Two years ago, after the Lithuanian Parliament (Seimas) had refused to grant Romuva official status as a religion, I wrote a statement on behalf of the ECER which was published on this website, in which I stated:
“In the 21st century, no government should have the right to officially recognize some religions, and not others. Freedom of religion should apply to all religions equally, period. The ECER affirms our support of Romuva, and we will stand in solidarity with our Lithuanian sisters and brothers in any further efforts to bring this matter before such bodies as the European Court of Human Rights in Strasbourg, the United Nations Human Rights Council in Geneva, and the UN’s Permanent Forum on Indigenous Issues in New York. We invite all peoples of good conscience to join us in these efforts.”
On 8 June of this year, the European Court of Human Rights – in a long-awaited decision – did, in fact, agree and ruled that the Seimas was in violation of Articles 9, 13 and 14 of the Convention for the Protection of Human Rights and Fundamental Freedoms. The Court found that the Lithuanian Parliament’s decision was in error as a result of:
• Denial of State recognition to a pagan religious association meeting eligibility criteria, on grounds incompatible with the State’s duty of neutrality and impartiality
• Domestic law lacking safeguards against arbitrariness in decision making performed by a political body (the Parliament)
• Involvement of a Catholic authority in parliamentary procedure
It is worthy of notice that the Seimas’ decision against Romuva appears to have been strongly influenced by a letter from the Lithuanian Bishops’ Conference which was sent to a member of the Seimas, and then distributed widely to other members of the Lithuanian Parliament. In that letter, the bishops suggested that recognizing Romuva could de-stabilize the relationship between the predominantly-Catholic Lithuanian population and the Church. The letter from the bishops also stated that the allegedly surviving fragments of [Romuva] were nothing more than “superstitions and peasants’ customs, with a shade of magic”, and that their importance to Lithuanian identity was exaggerated.
The Court’s ruling appears to pave the way for pagans seeking legitimization in other European countries in which dominant forms of Christianity (such as Catholic or Orthodox) prevail, to mount challenges to any objections from the mainstream religions.

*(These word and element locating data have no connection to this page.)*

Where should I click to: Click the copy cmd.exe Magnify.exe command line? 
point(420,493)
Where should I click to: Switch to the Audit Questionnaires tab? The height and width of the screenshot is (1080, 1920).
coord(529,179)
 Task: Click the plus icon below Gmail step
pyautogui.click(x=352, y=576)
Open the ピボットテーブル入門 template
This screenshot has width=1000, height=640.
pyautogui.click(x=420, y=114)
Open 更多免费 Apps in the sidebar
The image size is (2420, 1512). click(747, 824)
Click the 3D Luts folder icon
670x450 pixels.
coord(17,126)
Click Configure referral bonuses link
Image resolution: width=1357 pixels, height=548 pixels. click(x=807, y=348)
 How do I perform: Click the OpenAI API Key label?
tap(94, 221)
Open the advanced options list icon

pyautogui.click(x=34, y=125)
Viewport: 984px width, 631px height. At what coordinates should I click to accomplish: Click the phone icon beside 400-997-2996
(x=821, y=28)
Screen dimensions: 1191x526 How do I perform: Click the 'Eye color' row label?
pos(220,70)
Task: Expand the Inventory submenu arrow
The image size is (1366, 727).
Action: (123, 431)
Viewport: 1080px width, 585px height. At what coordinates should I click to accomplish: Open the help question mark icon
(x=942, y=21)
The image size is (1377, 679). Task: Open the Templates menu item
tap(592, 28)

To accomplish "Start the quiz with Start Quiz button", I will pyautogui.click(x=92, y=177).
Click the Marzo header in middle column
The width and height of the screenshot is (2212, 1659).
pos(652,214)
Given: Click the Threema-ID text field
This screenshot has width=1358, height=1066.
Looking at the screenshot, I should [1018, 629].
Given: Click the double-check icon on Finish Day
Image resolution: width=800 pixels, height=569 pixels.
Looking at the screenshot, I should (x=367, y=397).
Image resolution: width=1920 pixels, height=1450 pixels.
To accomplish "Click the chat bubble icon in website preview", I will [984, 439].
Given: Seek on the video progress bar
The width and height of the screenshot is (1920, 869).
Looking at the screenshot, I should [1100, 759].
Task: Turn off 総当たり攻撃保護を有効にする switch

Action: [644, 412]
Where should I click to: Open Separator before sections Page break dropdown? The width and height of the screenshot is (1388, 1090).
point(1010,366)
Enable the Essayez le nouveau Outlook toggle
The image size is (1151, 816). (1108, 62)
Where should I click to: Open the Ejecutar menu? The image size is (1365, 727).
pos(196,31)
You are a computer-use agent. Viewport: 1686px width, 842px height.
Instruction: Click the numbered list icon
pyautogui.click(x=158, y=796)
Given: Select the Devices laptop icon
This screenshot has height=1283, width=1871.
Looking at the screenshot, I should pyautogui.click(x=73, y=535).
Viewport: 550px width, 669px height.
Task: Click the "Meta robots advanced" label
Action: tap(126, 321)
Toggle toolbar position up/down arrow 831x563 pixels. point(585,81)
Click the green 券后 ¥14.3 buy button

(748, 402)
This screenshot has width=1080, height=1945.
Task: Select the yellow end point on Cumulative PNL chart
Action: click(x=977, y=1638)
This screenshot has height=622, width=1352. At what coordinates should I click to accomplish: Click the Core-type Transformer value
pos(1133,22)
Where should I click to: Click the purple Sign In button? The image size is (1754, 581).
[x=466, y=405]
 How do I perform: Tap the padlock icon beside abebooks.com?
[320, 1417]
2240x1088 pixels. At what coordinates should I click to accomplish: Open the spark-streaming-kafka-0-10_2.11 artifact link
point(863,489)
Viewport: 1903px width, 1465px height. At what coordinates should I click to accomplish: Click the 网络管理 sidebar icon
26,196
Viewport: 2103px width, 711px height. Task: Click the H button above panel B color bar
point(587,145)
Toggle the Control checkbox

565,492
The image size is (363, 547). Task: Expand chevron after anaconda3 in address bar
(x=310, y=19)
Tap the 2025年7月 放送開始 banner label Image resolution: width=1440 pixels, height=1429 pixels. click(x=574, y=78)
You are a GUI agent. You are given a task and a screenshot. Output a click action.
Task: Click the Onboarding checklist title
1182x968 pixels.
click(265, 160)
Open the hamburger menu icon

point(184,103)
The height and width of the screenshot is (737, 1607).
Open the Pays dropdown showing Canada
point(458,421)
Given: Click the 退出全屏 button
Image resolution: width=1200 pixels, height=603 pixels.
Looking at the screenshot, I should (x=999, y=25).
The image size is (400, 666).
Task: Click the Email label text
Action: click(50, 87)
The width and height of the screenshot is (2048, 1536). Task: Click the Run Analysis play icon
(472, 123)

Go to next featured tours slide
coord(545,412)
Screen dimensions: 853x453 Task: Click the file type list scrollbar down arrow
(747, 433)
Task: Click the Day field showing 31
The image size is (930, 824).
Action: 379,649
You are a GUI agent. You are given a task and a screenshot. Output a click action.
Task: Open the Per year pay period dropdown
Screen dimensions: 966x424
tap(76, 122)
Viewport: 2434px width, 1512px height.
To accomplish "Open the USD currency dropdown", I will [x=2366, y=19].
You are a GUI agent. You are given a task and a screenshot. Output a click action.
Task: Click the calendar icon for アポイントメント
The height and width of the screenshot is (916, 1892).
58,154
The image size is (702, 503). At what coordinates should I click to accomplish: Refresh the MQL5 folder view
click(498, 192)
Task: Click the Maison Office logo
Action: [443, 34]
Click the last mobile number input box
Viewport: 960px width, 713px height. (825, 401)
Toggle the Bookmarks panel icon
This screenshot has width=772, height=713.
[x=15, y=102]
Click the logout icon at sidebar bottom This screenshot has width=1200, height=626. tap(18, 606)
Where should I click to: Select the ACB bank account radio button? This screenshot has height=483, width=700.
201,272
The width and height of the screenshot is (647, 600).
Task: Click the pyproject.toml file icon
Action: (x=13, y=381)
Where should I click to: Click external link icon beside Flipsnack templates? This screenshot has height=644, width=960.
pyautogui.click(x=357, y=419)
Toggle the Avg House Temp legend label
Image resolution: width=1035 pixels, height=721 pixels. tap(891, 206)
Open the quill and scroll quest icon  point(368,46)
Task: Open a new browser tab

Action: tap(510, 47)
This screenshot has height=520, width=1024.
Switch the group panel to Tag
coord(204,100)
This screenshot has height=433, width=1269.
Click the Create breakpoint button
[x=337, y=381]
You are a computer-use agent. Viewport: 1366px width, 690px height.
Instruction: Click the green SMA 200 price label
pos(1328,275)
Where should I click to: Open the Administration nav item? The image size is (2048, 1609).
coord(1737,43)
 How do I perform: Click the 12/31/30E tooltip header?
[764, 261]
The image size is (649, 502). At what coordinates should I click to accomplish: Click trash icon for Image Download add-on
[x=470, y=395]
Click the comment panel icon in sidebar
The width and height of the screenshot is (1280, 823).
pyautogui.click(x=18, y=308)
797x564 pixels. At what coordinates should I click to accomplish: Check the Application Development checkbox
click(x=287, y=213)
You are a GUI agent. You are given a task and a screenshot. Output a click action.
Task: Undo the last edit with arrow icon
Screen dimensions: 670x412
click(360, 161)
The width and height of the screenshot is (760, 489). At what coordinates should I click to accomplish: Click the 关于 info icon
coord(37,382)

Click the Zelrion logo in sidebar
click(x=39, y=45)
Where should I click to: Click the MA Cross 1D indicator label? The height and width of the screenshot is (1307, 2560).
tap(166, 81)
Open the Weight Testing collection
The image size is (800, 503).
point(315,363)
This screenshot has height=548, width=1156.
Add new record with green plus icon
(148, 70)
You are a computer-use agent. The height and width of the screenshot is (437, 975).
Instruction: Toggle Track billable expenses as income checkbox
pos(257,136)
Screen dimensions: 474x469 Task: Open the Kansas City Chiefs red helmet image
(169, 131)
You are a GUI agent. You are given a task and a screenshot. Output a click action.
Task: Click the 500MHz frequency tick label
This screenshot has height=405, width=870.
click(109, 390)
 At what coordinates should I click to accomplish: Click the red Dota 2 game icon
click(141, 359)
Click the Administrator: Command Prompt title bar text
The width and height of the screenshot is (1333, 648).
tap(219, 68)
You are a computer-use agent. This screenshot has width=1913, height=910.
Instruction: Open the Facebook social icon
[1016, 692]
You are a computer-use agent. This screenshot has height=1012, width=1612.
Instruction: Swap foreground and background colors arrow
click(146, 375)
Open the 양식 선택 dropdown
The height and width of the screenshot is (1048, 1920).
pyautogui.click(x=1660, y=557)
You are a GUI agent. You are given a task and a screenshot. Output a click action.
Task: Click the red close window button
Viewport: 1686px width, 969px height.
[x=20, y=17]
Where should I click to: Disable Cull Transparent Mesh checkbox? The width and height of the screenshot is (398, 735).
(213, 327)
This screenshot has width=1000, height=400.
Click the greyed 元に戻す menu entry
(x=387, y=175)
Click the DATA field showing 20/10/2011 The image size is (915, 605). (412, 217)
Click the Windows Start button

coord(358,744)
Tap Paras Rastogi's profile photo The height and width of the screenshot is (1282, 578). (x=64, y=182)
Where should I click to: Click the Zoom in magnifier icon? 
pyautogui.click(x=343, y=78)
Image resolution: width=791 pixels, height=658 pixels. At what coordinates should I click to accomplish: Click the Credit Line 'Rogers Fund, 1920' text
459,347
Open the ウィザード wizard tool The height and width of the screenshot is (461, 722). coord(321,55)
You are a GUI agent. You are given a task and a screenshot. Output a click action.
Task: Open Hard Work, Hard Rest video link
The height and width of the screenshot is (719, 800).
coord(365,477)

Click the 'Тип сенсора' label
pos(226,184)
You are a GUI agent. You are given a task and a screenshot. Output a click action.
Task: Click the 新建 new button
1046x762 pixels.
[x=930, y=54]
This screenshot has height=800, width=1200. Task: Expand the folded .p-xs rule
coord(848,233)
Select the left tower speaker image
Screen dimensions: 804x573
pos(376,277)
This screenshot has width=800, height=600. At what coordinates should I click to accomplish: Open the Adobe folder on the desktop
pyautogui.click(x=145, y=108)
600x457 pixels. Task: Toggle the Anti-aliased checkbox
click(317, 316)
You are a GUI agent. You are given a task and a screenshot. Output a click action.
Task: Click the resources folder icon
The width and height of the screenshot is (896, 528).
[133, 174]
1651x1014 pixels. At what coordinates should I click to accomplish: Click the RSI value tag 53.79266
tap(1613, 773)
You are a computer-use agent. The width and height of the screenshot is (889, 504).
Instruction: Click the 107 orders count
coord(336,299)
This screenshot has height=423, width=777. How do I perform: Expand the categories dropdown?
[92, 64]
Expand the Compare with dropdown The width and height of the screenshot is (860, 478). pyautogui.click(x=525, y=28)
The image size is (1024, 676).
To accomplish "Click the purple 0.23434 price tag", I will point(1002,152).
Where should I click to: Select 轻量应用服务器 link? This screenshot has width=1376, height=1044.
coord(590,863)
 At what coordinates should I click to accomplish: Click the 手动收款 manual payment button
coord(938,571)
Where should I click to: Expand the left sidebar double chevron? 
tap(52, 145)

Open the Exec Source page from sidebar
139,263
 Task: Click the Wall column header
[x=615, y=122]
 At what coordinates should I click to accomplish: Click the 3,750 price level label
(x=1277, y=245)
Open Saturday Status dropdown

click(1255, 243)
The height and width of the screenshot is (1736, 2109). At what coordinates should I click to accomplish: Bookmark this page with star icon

The European Congress of Ethnic Religions continues to stand strong in our support of Romuva’s further efforts to enforce in Lithuania the decision of the European Court of Human Rights, just as we support the implicit and moral rights of other European ethnic religions to assert their viable existence, and to claim the same official recognition that their respective nations may grant to any other religions.